• Kathy Winkler Studio

Soul Train


When I saw this beautiful bison cow in central Texas, she looked like she was part of a western movie. She was running full out with about a dozen or so bison from the back part of some acreage straight up the hill. The bison were focused on the rancher and his wife who were teaming up on bringing them to the top of the hill by beating the bottom of a galvanized tub with an oil-soaked rag securely wrapped around a sizeable stick. They yelled, “cake, cake, cake,” (bovine feed pellets are commonly referred to as cake) while beating the tubs. Worked like a charm. At 35 mph, it didn’t take long for them to reach the fence line directly in front of us. I focused on this particular bison because she was all out with full intention. I really thought this could be a one-in-a-million shot, because let’s face it, not being a professional animal photographer who is out continually taking photo after photo to arrive at that aha moment, chances are good that the average photographer/artist/observer isn’t going to see something like what I saw.


When I go to a bison, bovine, horse ranch or just a farm with different livestock, I take hundreds of photos. It is always just that one out of sometimes several hundred photos that I zero in on because of my emotional connection with the animal. The fact of the matter is, it wouldn’t be a normal occurrence for a bison to be running straight towards you at top speed. This was such a breathtaking moment for me.
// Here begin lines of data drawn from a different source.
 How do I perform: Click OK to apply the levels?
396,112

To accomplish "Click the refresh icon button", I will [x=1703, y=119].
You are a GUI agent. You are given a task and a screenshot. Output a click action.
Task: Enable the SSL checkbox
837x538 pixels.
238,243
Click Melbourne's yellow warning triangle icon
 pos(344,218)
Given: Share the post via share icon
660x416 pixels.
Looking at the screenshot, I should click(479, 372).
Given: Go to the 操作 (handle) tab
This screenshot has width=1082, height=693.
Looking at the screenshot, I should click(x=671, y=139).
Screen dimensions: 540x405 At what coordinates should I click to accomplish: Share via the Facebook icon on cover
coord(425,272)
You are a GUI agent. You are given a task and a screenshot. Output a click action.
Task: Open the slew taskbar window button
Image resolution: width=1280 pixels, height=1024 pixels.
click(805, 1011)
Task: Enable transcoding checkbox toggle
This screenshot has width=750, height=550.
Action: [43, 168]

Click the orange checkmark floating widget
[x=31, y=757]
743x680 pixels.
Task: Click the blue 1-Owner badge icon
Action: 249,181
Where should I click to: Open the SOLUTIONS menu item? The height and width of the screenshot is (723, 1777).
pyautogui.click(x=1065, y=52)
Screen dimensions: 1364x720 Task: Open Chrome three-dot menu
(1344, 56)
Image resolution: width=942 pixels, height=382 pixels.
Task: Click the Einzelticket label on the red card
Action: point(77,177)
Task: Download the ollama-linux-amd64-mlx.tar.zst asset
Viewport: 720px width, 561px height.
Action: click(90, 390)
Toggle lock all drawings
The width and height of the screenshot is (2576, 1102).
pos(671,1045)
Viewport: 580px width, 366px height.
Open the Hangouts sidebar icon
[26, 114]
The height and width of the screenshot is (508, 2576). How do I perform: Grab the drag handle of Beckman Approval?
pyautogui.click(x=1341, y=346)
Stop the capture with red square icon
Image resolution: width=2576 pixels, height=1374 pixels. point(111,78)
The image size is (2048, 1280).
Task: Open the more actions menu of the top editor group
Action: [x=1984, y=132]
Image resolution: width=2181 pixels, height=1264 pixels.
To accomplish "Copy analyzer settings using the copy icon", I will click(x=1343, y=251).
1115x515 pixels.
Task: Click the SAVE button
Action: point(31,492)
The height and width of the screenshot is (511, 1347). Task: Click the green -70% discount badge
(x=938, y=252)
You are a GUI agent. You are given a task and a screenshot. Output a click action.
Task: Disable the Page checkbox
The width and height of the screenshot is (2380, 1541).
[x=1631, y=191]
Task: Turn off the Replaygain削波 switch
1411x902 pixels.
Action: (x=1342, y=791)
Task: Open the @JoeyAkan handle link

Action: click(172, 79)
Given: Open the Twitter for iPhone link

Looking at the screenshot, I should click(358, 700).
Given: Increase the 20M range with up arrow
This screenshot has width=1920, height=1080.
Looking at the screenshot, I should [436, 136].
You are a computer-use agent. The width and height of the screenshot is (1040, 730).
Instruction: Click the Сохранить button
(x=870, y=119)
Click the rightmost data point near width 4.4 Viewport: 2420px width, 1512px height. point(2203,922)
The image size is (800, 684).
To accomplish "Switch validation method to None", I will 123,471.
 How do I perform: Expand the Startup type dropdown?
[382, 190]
One of the best things about being an artist of animals is I get to meet so many wonderful ranchers and hear their stories. The couple who had this small bison ranch did so out of their love of the animal. When the man was getting ready to retire from a top executive position in the oil industry, he didn’t know what he was going to do in retirement. His wife reminded him that he had said when he was growing up in Montana, he used to sit up on the ridge and watch the bison graze, and found it to be so peaceful, and how much he loved doing just that. So, upon his wife’s advice, they bought property and started out with several head of bison. He said they didn’t need a TV, as the bison provided lots of entertainment for them. I noticed they had tractor tires, large heavy-duty balls, and an assortment of other large rubber objects for them to play with. Over the course of several years, I have heard other “how I got my first bison” stories. Some are hilarious.


I wanted to bring to the viewer a piece of what I saw and how much I enjoyed that split moment in time.